- _Study text_
────────────────────────────────────────
Tai Ji Quan practise in Parkinson disease
Prof. Roberto Benetti

The approach to this topic is that there are no “ill people” but individuals with a greater or lower freedom of movement or of elaboration, due to impediments of internal or external nature, which limit the practise of any discipline.
Starting from these preliminary remarks, the discipline you are practising has to be precisely defined, by adapting its contents and application to the human and social context.

Tai Ji Quan is a Martial Art of the Chinese tradition, where for Art we mean to aim at a perfection of the gesture and for Martial we mean the development of a natural self discipline first of all related to the body, then emotional-perceptive and finally mental-spiritual. Tai Ji is the principle originating the two opposites Yin and Yang; Quan is the martial application of the Tai Ji principle. The play of the opposites is always present in Tai Ji Quan: hard and soft, movement and quietness, speed and slowness harmoniously alternate in a continuous change.
────────────────────────────────────────
- _Prompt A_
Answer these from the Tai Ji Quan text:
(i) What kind of people does the author say do not exist?
(ii) What does "Art" mean in the phrase Martial Art?
(iii) What is Quan?
- _Prompt B_
Could you go on with the Tai Ji Quan text after its last sentence?
The items that come next aren't needed.

- _Excerpted data_
────────────────────────────────────────
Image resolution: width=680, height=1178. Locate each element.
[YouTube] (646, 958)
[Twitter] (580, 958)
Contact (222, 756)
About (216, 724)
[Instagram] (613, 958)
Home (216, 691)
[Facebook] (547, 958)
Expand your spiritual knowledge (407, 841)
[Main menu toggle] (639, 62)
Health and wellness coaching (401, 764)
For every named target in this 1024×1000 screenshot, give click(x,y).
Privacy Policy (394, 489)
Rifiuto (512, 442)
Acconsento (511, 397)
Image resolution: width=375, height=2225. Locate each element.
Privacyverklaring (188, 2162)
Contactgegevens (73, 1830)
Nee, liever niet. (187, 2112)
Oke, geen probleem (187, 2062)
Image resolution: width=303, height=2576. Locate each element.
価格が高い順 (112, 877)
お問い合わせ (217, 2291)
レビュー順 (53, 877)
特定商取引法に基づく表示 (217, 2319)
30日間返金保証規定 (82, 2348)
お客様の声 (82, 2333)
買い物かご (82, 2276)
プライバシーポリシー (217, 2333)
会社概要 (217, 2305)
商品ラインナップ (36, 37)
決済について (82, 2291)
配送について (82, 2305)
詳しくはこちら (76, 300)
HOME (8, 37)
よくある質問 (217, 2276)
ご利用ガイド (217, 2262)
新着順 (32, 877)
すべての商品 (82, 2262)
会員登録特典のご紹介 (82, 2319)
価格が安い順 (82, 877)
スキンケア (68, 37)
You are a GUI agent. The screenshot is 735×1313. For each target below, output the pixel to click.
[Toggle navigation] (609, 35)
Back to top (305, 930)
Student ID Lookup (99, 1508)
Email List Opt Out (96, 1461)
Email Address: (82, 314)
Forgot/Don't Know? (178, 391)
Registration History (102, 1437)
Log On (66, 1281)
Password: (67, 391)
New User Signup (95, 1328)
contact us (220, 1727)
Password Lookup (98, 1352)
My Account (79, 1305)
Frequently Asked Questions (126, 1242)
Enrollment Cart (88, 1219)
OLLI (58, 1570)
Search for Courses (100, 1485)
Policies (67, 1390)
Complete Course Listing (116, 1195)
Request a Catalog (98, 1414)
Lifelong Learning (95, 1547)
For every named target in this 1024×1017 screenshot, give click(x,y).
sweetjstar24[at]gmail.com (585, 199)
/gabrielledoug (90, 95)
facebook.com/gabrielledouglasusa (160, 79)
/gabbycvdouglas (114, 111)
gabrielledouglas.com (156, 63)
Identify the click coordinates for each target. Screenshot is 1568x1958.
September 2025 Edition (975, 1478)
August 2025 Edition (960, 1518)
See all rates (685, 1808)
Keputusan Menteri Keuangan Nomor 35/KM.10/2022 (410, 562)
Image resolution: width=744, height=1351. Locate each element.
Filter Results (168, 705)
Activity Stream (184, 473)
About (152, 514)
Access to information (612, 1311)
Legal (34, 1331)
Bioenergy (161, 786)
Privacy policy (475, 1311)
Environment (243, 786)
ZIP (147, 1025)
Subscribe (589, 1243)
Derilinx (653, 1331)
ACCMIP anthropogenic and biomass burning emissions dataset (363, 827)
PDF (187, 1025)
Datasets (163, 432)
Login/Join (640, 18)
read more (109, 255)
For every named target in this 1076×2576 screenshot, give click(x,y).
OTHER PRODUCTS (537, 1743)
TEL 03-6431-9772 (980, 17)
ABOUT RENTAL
────────────────────────────────────────
- _Output A_
(i) "Ill people"; there are only individuals with greater or lower freedom of movement or of elaboration.
(ii) Aiming at a perfection of the gesture.
(iii) The martial application of the Tai Ji principle.

- _Output B_
Tai Ji Quan is an integrated system of training regarding the physical, energetic and mental aspect, performing its beneficial effects at physical level by loosening the joints and strengthening the body, at energetic level by developing a greater internal vigour and at mental level by increasing the ability to attention and concentration.

The application of a rigorous and scientific method in teaching and in the transmission of Tai Ji Quan enables to grasp and elaborate the principle of interior lack of harmony in order to be later able, through appropriate guided exercises, to “adjust” and “set” your man-system so as to get closer and closer to the harmony of the situations in body movement and not only.

The basic principle in Tai Ji movement concerns the concept of sphericity (or roundness) of the gesture, i.e. the development in the space of any body movement. The fundamental exercises (Nei Gong in Chinese can be translated as “internal work” or “aware movement”) have been studied according to a systemic vision of the sphere: presence of a central axis, development around this of the three dimensional layers in the space and related pairs of forces: up-down, front-back, right-left.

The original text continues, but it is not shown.